Name all the places the mindfulness passage says your mind can be.

Selected passage ::
= = = = =
Let's say you become impatient for the traffic to get moving faster, and then you cursed at a driver who pulled in front of you and failed to signal.

 

All behaviour is mind-building; it's a form of practice that's establishing what the default behaviour (the mind's first choice) will be. Not only do you become what you pay attention to, you become what you practice.

 

One of the pillars of Mindfulness is the objective to remain in the moment. There are three places your mind can be: in the past; in the future; or in the moment. But of course we spend most waking hours either in the past or in the future: we re-play scenarios from the past where we alter dialogue and storyline; we exchange winners and losers. Then we warp into the future where we transport those scenarios across time and we find ourselves playing out the same storylines and losing the same argument in the future too.

 

But none of that is real; neither the past nor the future is real- the only reality is to be found in the moment, right now.
= = = = =
Dataset content ::
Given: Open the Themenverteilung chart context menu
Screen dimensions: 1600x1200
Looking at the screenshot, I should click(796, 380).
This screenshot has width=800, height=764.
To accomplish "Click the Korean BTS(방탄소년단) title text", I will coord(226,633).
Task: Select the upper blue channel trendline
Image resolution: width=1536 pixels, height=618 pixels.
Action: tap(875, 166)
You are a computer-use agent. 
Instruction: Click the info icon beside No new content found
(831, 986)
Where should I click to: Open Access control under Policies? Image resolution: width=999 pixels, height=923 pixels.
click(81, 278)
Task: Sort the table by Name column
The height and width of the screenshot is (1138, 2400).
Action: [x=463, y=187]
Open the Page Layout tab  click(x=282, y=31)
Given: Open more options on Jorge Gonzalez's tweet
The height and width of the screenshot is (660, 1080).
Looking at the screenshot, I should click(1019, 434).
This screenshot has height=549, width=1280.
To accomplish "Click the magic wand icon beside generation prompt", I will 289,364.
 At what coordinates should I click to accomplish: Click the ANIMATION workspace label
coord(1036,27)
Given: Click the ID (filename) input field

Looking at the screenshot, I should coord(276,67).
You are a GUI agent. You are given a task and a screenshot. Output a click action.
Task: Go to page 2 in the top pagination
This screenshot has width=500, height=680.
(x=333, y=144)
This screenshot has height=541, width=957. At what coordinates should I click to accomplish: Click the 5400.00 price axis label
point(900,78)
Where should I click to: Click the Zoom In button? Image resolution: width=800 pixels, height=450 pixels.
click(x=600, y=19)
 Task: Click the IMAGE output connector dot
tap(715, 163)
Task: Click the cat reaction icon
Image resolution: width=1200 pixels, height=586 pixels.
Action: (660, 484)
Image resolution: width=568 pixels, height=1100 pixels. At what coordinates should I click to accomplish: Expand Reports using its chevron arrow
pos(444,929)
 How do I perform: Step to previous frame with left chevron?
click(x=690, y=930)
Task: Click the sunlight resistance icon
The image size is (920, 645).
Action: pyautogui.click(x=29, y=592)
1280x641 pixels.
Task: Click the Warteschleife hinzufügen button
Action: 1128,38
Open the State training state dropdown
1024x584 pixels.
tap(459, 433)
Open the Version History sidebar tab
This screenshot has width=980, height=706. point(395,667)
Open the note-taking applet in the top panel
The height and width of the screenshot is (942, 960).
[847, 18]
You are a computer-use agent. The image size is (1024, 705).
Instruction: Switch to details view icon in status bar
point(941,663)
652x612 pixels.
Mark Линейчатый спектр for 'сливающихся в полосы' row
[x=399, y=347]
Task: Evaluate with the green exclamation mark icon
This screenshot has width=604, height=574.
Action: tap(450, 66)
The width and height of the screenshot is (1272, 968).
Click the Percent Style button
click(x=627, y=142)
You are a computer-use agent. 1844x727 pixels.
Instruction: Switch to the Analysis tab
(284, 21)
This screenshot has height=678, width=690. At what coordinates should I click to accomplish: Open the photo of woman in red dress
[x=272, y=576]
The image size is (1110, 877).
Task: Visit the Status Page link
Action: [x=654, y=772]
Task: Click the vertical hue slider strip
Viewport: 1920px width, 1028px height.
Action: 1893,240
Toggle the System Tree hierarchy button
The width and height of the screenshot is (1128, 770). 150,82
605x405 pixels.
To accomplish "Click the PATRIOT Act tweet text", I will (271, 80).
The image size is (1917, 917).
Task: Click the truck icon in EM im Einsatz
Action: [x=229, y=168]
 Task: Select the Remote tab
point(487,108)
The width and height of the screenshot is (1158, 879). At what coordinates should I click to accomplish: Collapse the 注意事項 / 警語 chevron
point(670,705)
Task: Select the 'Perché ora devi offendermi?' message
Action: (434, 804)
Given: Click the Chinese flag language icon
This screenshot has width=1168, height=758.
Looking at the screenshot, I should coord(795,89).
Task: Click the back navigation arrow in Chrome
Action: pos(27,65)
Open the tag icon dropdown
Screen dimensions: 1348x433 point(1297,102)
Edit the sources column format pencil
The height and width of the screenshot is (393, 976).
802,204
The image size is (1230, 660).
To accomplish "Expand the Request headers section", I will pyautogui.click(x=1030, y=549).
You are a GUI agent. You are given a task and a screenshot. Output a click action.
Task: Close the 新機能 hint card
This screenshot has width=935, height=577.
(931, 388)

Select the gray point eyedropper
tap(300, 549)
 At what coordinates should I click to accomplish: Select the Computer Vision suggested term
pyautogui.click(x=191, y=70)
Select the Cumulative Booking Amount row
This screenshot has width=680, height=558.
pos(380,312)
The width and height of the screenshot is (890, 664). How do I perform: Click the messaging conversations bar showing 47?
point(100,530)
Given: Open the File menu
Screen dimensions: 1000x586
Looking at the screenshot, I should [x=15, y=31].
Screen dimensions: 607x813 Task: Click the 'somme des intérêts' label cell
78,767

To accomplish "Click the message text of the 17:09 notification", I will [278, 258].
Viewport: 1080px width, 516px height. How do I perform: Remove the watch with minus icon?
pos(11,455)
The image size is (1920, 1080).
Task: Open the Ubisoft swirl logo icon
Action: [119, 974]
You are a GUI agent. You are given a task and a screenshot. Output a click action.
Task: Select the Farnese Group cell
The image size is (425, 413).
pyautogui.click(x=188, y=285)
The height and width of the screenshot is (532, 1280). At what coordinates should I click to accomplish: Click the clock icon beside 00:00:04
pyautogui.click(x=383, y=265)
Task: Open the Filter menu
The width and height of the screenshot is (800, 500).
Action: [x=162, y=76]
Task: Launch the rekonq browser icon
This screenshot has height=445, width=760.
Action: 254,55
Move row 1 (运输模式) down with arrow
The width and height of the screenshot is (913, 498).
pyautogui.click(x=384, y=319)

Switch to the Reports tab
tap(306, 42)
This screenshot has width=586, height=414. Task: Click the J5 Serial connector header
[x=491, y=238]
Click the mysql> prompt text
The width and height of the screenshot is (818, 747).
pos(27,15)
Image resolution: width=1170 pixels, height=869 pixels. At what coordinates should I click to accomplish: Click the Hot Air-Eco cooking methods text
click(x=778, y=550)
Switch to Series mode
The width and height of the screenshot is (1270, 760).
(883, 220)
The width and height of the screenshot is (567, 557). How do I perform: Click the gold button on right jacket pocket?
= = = = =
Solution for this problem ::
In the past, in the future, and in the moment.